• [Exercise directions]: The required result is an exact copy of every line from the one with "How do I perform: Click the #banks hashtag?" through the last line below, with the pictures left out.

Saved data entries

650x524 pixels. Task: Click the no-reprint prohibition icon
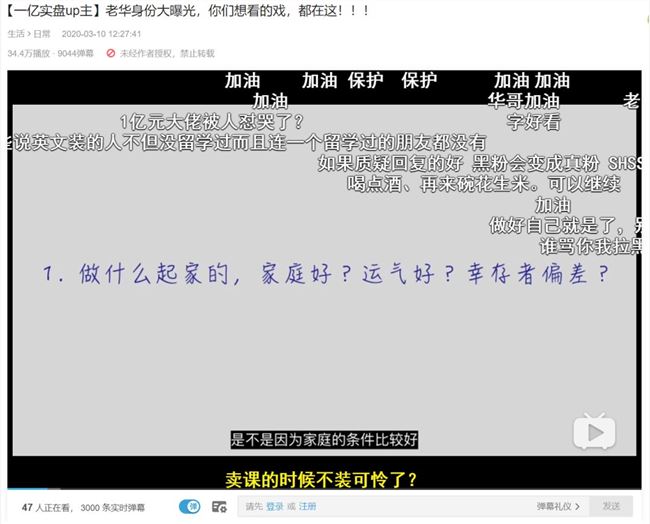111,53
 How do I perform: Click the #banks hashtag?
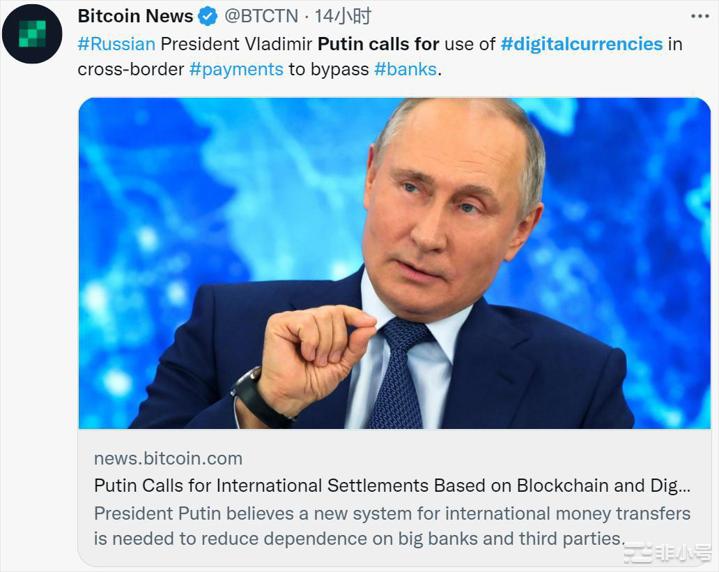[x=405, y=70]
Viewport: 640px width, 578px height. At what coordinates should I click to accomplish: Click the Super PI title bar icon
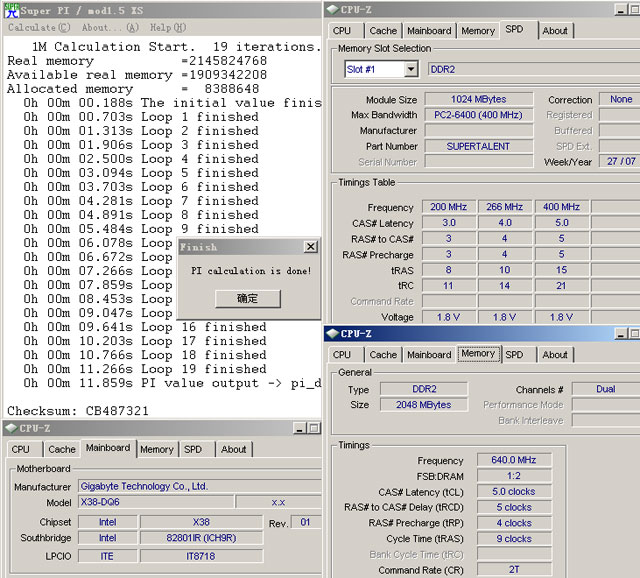tap(10, 10)
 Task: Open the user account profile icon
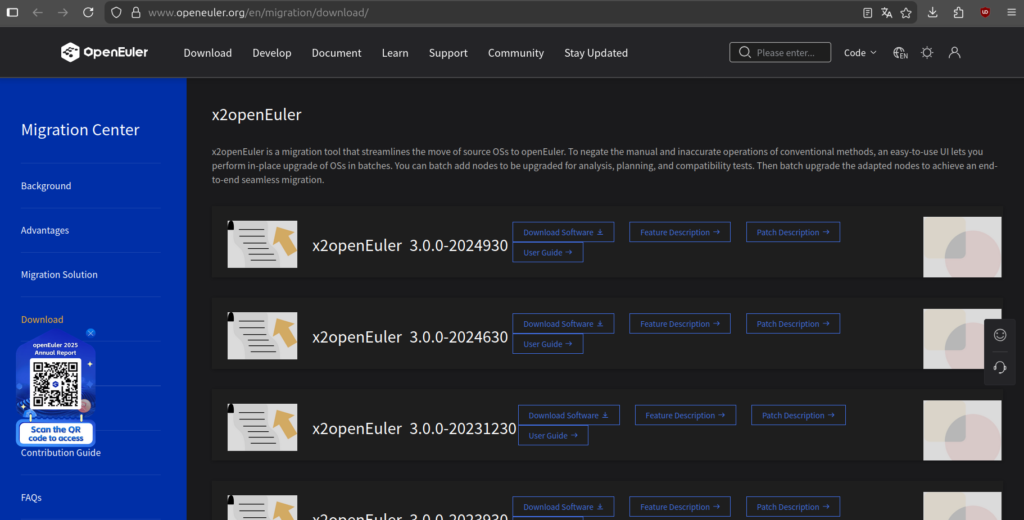tap(954, 53)
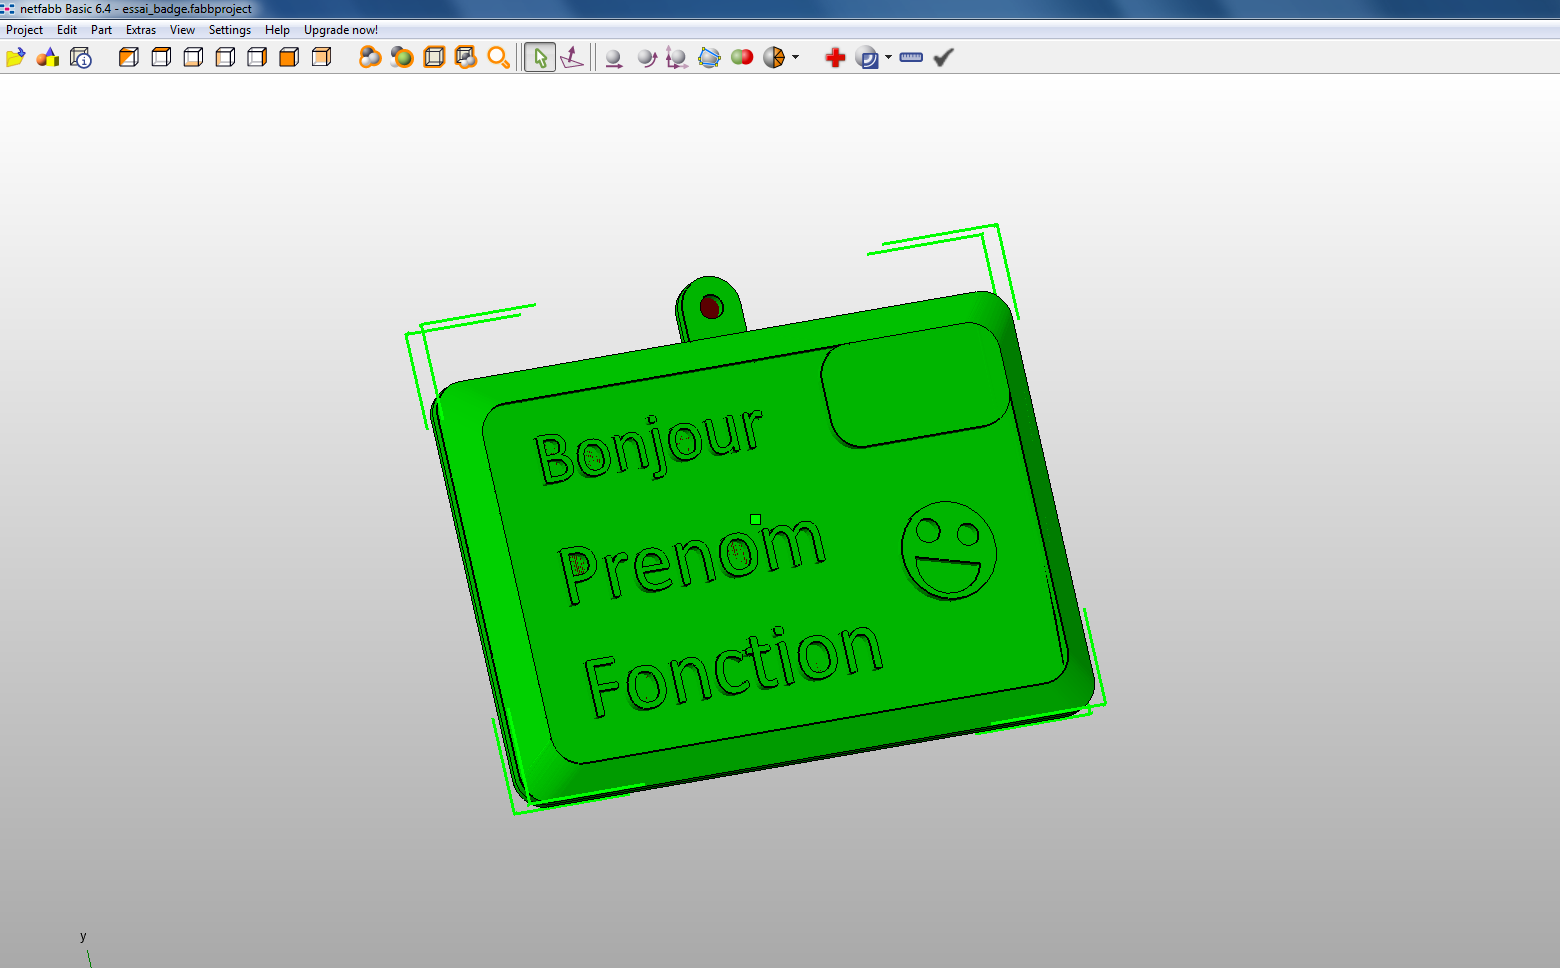Select the Move part tool

pos(614,58)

• [Output of the task]:
 How do I perform: Click the #banks hashtag?
[x=405, y=70]
Viewport: 640px width, 578px height. At what coordinates should I click to accomplish: Click the Super PI title bar icon
tap(10, 10)
 Task: Open the user account profile icon
tap(954, 53)
Select the Move part tool

pos(614,58)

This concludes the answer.